Cane (Jean Toomer)

Long, 100 page, poem in three main parts. Each consists of a mixture of prose narrative (the first two parts have subtitles, often but not always naming women that appear in them) and lineated poems. The first part is set in the – rural – south, to the music of work songs, the second in the – urban – north with a more upbeat jazzy feel, and the third part (‘Kabnis’, named after a character that Toomer identified as himself) returns to the south with a more immediately harder and authoritative form, perhaps derived from increased concision.

It was published in 1923, and was an important part of the “Harlem Renaissance”. One noteworthy quality of the prose was – I felt – the way that the first section treats its women with puzzlement (Louisa thinks “Where were they, these people? She’d sing, and perhaps they’d come out and join her. Perhaps Tom Burwell would come”, as Tom is being murdered by a mob for jealousy killing another of her lovers), whereas in the second the desire of men is more opaque, and the women are referred to with slang about “educated, middle class Afro-Americans who behave… snobbish” (I want to apologise for previously using the word in this blog post, which I probably did out of some sense of guilt or remorse for the use of similar terms, ones which I recognise, unlike this one, in lots of modernist literature, and trying to be matter of fact about misogyny, etc.). Perhaps the lineated poems can seen as a commentary on these sex roles.

The last section definitely seems to enact narrative and symbolic closure, as the repeating use of ‘song’ becomes ‘soul’ and a peripheral character claims that ‘sin’ is the “lies. O… th white folks… when they made th Bible lie”. It closes with an image of the sun rising for sexual love and consummation.

There is still the indeterminacy of whether “Jesus” is a lie or lied about. Part of the first section titled ‘Esther’ ends with a man, Barlo, whom Esther has spent much of her life obsessed with, recognizing her from a religious fit or trance he underwent when she was a child; at this point Esther suddenly finds Barlo repulsive, and she leaves him and her pursuit of him ,”steps out. There is no air, no street, and the town has completely disappeared”.

It’s shape / music is not immediately appealing, and its closure frustrated what was a sense of importance for the just mentioned scene and its universality.

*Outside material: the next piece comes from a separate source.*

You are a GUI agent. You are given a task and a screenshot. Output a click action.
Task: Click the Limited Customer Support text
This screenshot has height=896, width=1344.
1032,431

However, there are moments to enjoy independent of those narrative tensions, such as the gradually more self conscious use of rich diction, the poetic / universal feel to some of the later lineated poems, and the sense of impermanent / threatened beauty in lives and ways of life (which his letters remarked on), especially the interplay of characters coming to terms with racism: “I came back to tell you, brother, that white faces are the petals of roses. That dark faces are petals of dusk. That I am going out to gather petals” (Bona and Paul).